Talk show guru Oprah Winfrey has decided to cut back on her book club recommendations, which have been known to send a book straight to the Top 10 best-sellers list, because she is finding it more difficult to find books she can rave about. "It has become harder and harder to find books on a monthly basis that I feel absolutely compelled to share," Winfrey said in a statement on her show Friday. "I will continue featuring books on The Oprah Winfrey Show when I feel they merit my heartfelt recommendation."
Winfrey has also decided to cut back on traveling because she says she doesn't feel safe, recently postponing a trip to South Africa to promote the launch of her magazine, O. "My instinct says things aren't right in parts of the world. All parts--and to get from my part to your part, I'd have to travel over other parts," Winfrey told a South Africa newspaper Sunday Times.
Is it him or isn't it? Two-time Grammy winner R. Kelly is having to answer questions about allegations that he appeared in a sexually explicit videotape with a minor that is being sold illegally across the country and on the Internet. The R&B artist denies all claims but Chicago police are investigating. Meanwhile, some radio stations in the Chicago area are boycotting the singer's music.
Tony-winning actress Jane Alexander and her husband, director/producer Edwin Sherin, are taking up teaching positions at Florida State University in the fall as part of its Eppes Professor program, which invites high-profile professionals to join the academia.
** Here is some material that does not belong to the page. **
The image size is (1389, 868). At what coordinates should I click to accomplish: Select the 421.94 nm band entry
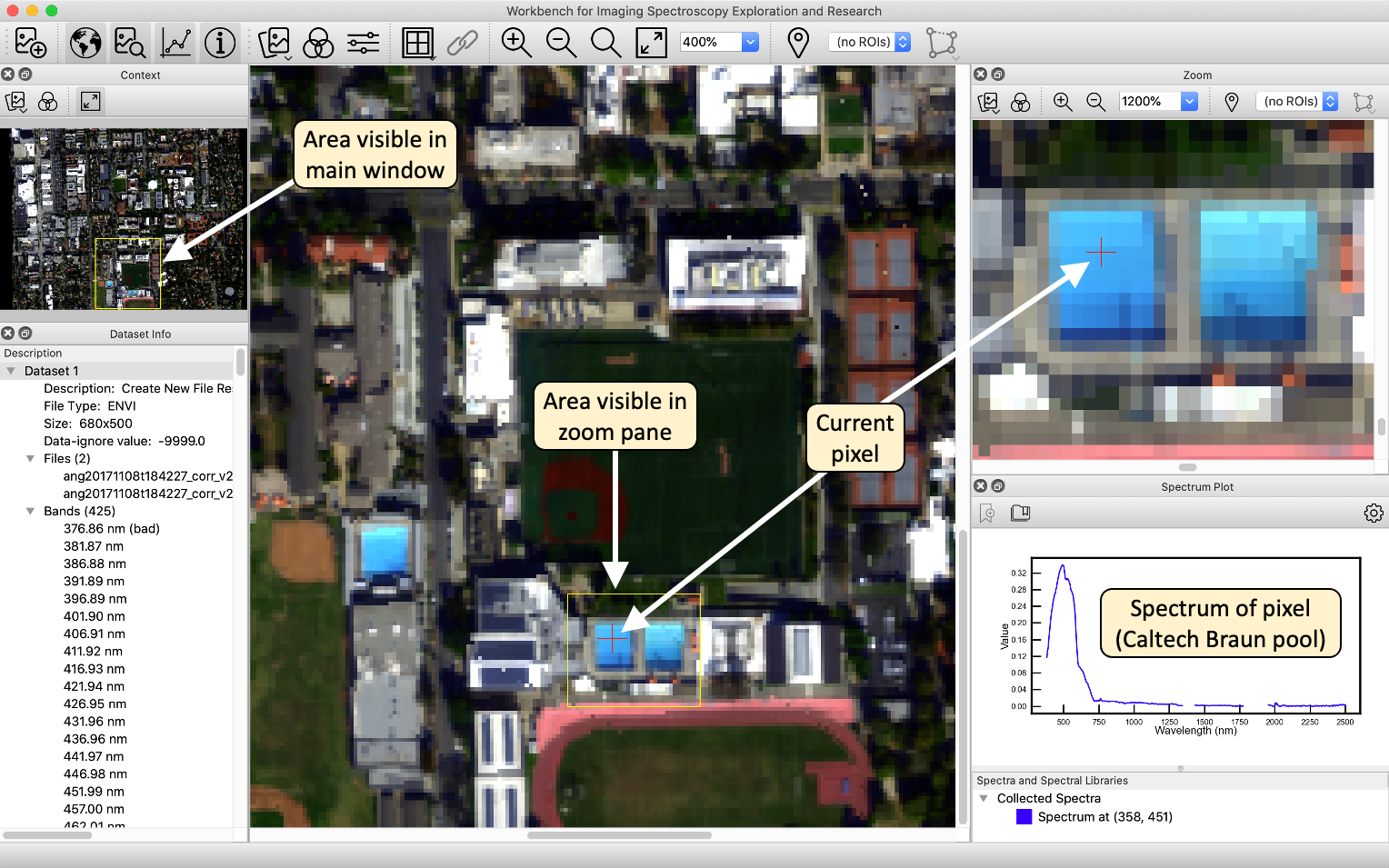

John Ashcroft may be the U.S. attorney general, but his first love is music. To prove it, he is scheduled to make an appearance on The Late Show with David Letterman, during which he may sing a few songs for the audience. Letterman has been poking fun at the attorney general recently, showing clips of Ashcroft singing his own song, "Let the Eagles Soar," at a theological seminar in North Carolina. The Late Show segment is being taped Tuesday, AP reports.
Following on the heels of the successful Carol Burnett Show reunion special which aired last year, TV nostalgia will reign again when CBS airs a Mary Tyler Moore Show retrospective May 13 during the all-important "sweeps" month. The special will star members of the old cast, including Moore, Ed Asner, Valerie Harper, Gavin MacLeod and Betty White.
Actor/singer Harry Belafonte will receive the National Association for the Advancement of Colored People's lifetime achievement award. Rev. Wendell Anthony, president of the Detroit chapter, told AP, "Mr. Belafonte has been a great role model, possessing not only professional gifts and talents, but he also reflects the gift of social sacrifice and political consciousness that has helped African Americans in their struggle."
Roy Huggins, writer/producer of TV classics such as Maverick and The Fugitive, died Wednesday in Santa Monica, Calif., of natural causes. He was 87. He is survived by his wife of 50 years, Adele Mara, and their three sons, Thomas, John and James.